Full Prescribing Info
Special Precautions
Important adverse reactions: Myelosuppression: Iclusig is associated with severe (National Cancer Institute Common Terminology Criteria for Adverse Events grade 3 or 4) thrombocytopenia, neutropenia, and anaemia. Most of the patients with grade 3 or 4 platelet count decreased, anaemia or neutropenia, developed it within the first 3 months of treatment. The frequency of these events is greater in patients with accelerated phase CML (AP-CML) or blast phase CML (BP-CML)/Ph+ ALL than in chronic phase CML (CP-CML). A complete blood count should be performed every 2 weeks for the first 3 months and then monthly or as clinically indicated. Myelosuppression was generally reversible and usually managed by withholding Iclusig temporarily or reducing the dose (see Dosage & Administration).
Arterial occlusion: Arterial occlusions, including fatal myocardial infarction, stroke, retinal arterial occlusions associated in some cases with permanent visual impairment or vision loss, stenosis of large arterial vessels of the brain, severe peripheral vascular disease, renal artery stenosis (associated with worsening, labile or treatment-resistant hypertension), and the need for urgent revascularization procedures have occurred in Iclusig-treated patients.

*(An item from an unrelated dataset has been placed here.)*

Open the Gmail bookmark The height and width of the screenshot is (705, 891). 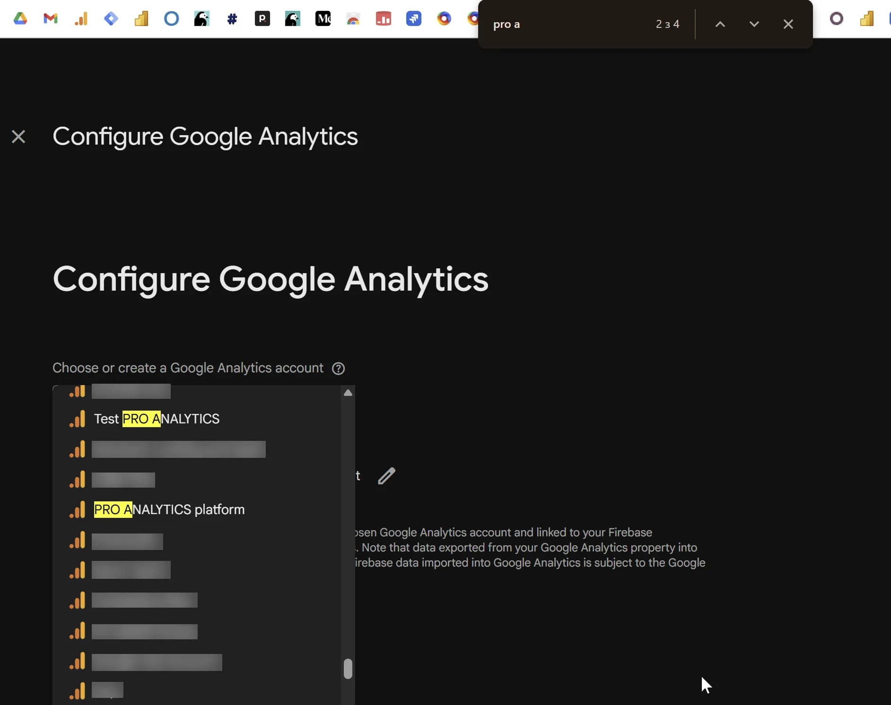coord(50,19)
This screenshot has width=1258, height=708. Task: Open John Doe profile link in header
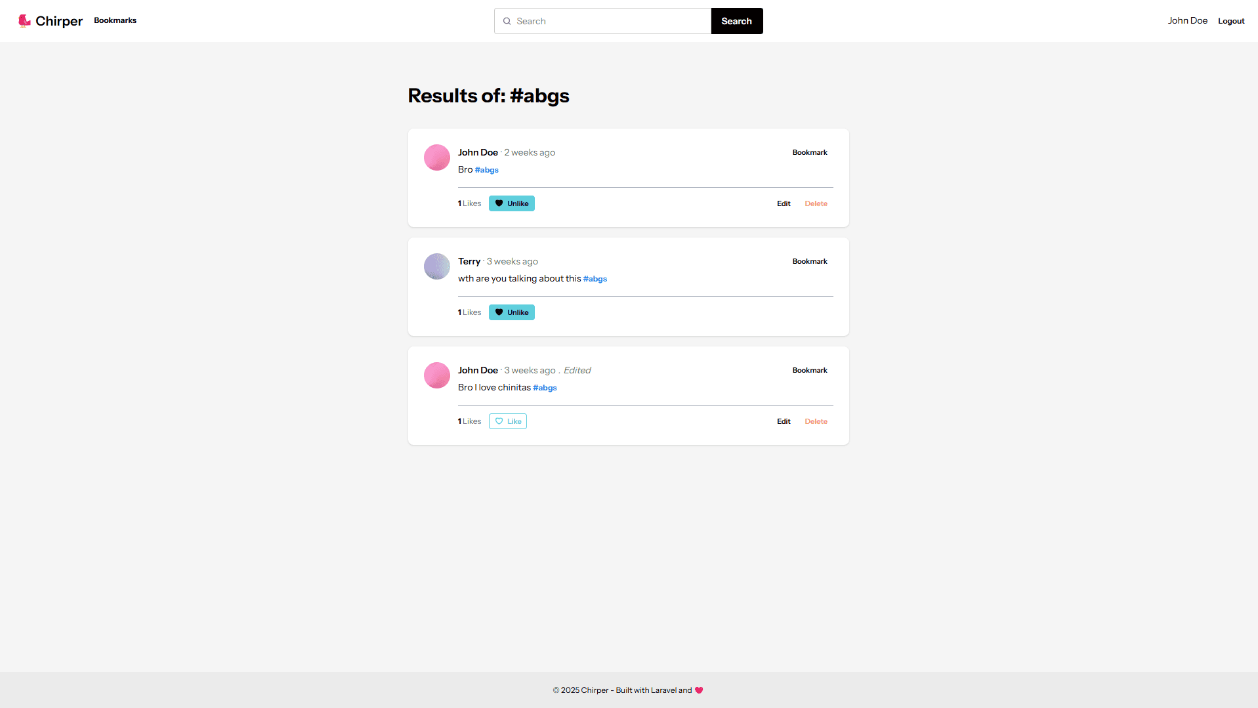click(1187, 21)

Patients with and without cardiovascular risk factors, including patients age 50 years or younger, experienced these events. Arterial occlusion adverse events were more frequent with increasing age and in patients with history of ischaemia, hypertension, diabetes, or hyperlipidaemia.
The risk of arterial occlusive events is likely to be dose-related (see Dosage & Administration and Pharmacology: Pharmacodynamics under Actions).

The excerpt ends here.